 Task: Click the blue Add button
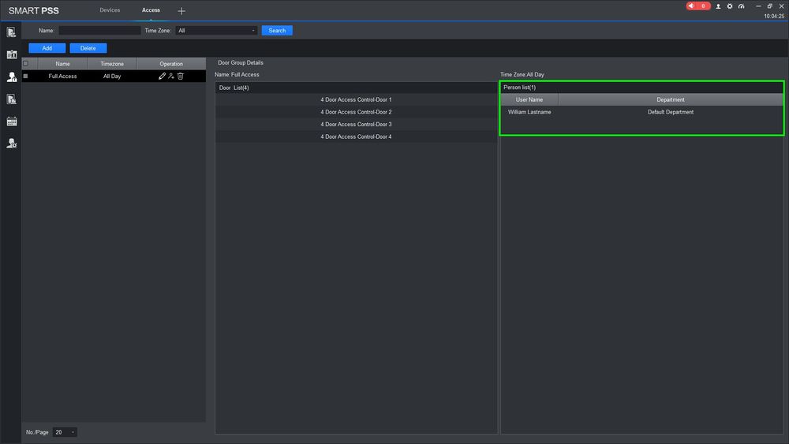click(47, 48)
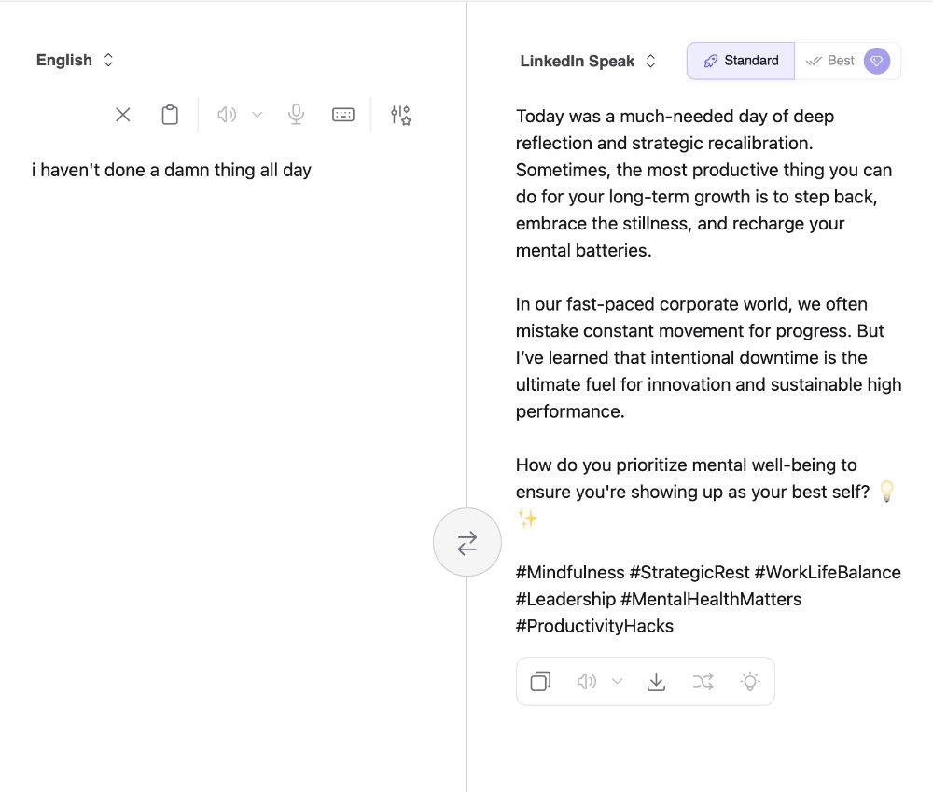Start voice input with the microphone icon

coord(296,114)
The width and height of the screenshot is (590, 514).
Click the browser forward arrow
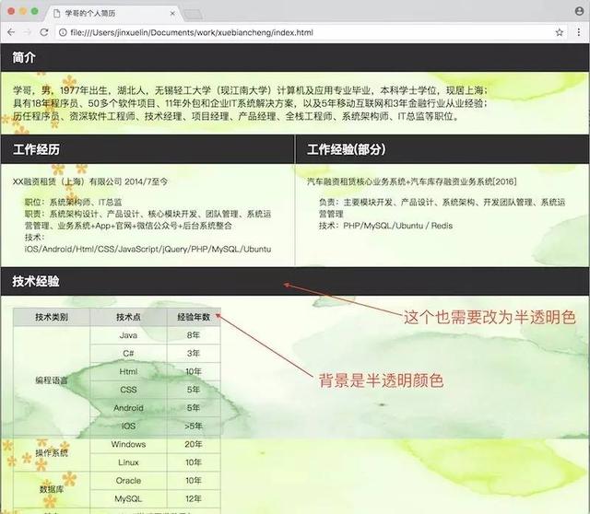click(27, 32)
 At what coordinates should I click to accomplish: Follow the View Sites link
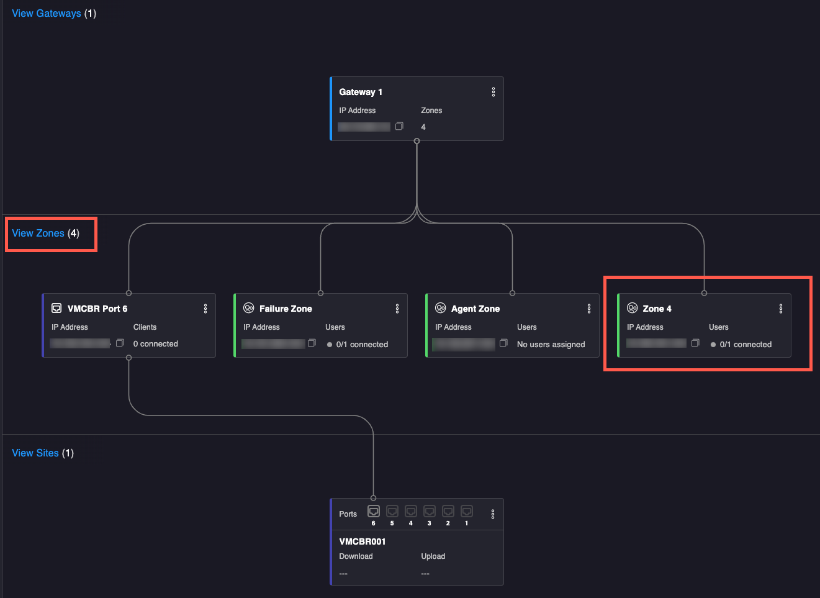tap(35, 453)

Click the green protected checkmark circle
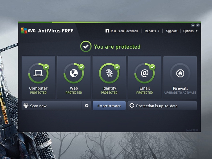86,46
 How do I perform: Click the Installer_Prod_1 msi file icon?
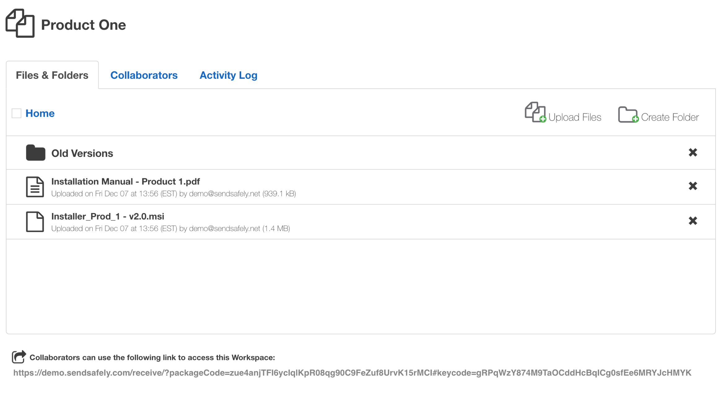[35, 221]
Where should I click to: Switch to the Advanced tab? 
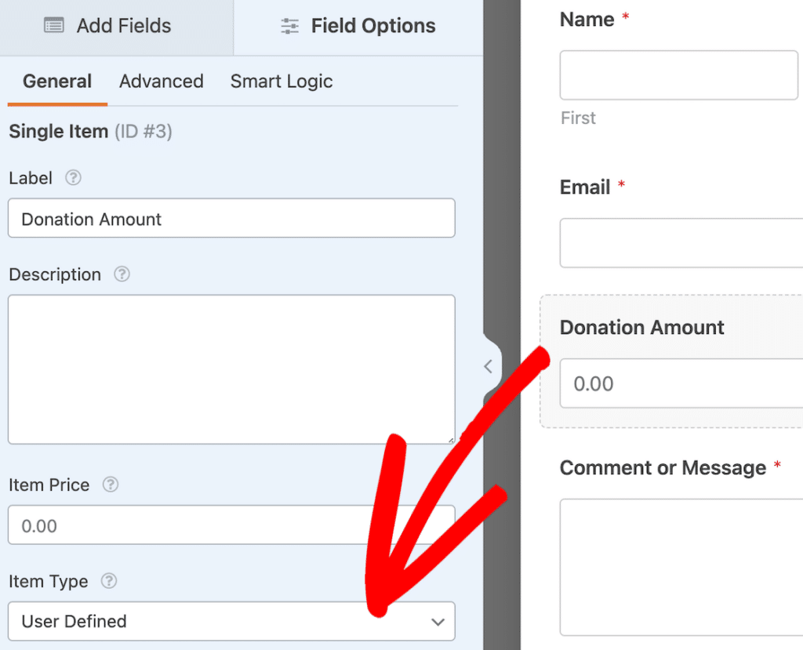coord(161,81)
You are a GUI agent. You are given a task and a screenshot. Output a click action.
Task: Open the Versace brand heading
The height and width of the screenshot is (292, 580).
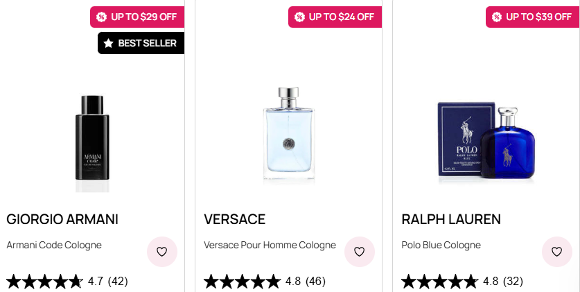click(235, 219)
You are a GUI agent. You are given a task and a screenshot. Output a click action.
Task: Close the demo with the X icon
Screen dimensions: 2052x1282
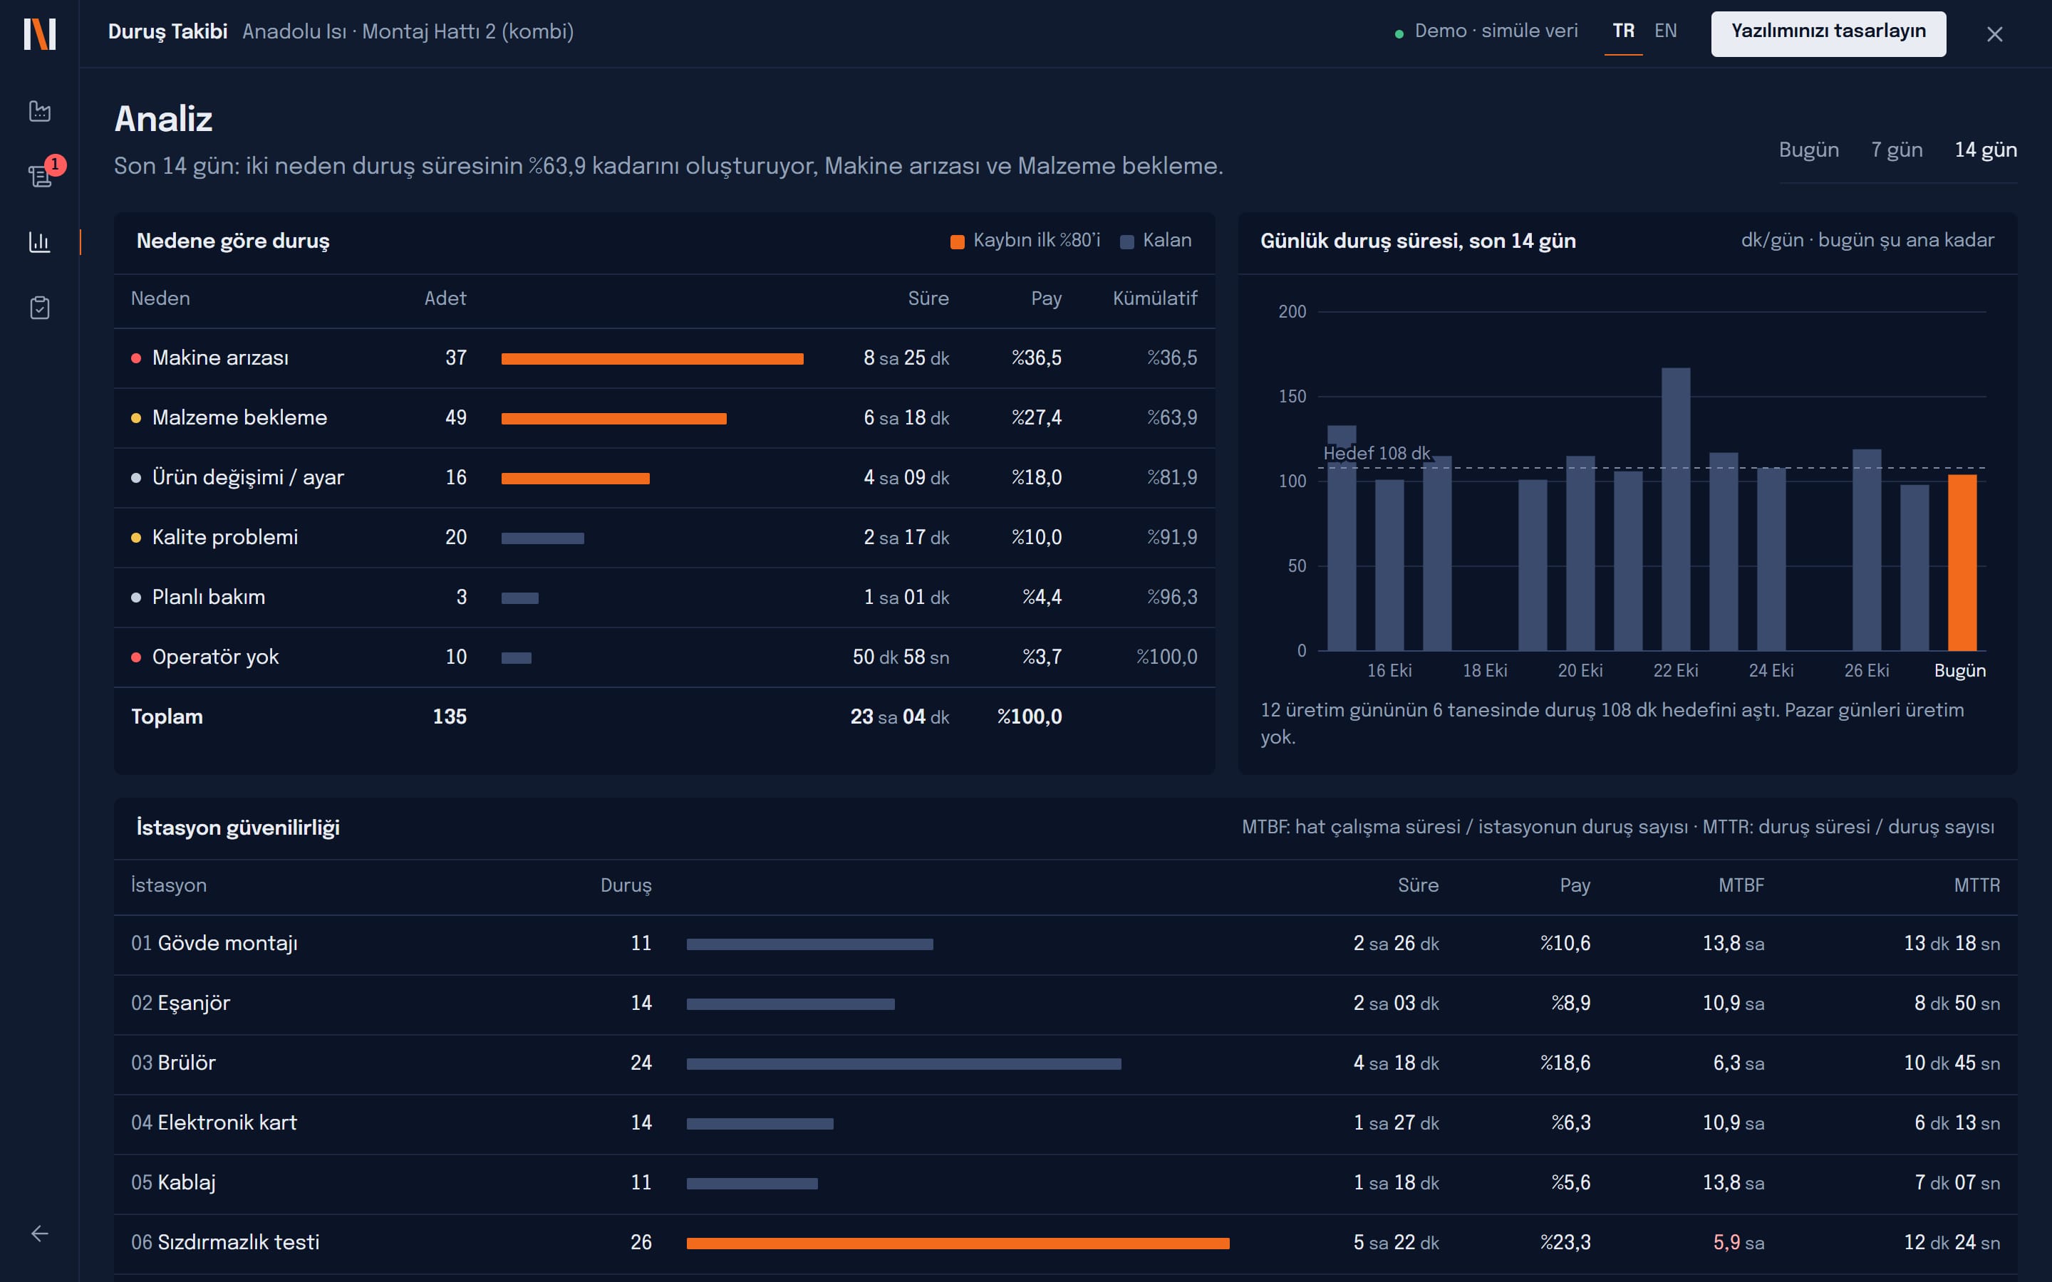click(x=1994, y=34)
==*==
• ACTIVITY: Please repeat each line above exactly as it appears, but omit the pictures.

• ANSWER BOX:
 Task: Click the blue Add button
click(47, 48)
Start voice input with the microphone icon

coord(296,114)
The width and height of the screenshot is (590, 514).
Click the browser forward arrow
click(27, 32)
 At what coordinates should I click to accomplish: Follow the View Sites link
tap(35, 453)

Click the green protected checkmark circle
86,46
 How do I perform: Click the Installer_Prod_1 msi file icon?
[35, 221]
Where should I click to: Switch to the Advanced tab? 
coord(161,81)
You are a GUI agent. You are given a task and a screenshot. Output a click action.
Task: Open the Versace brand heading
The height and width of the screenshot is (292, 580).
click(235, 219)
You are a GUI agent. You are given a task and a screenshot. Output a click action.
Task: Close the demo with the X icon
Screen dimensions: 2052x1282
click(x=1994, y=34)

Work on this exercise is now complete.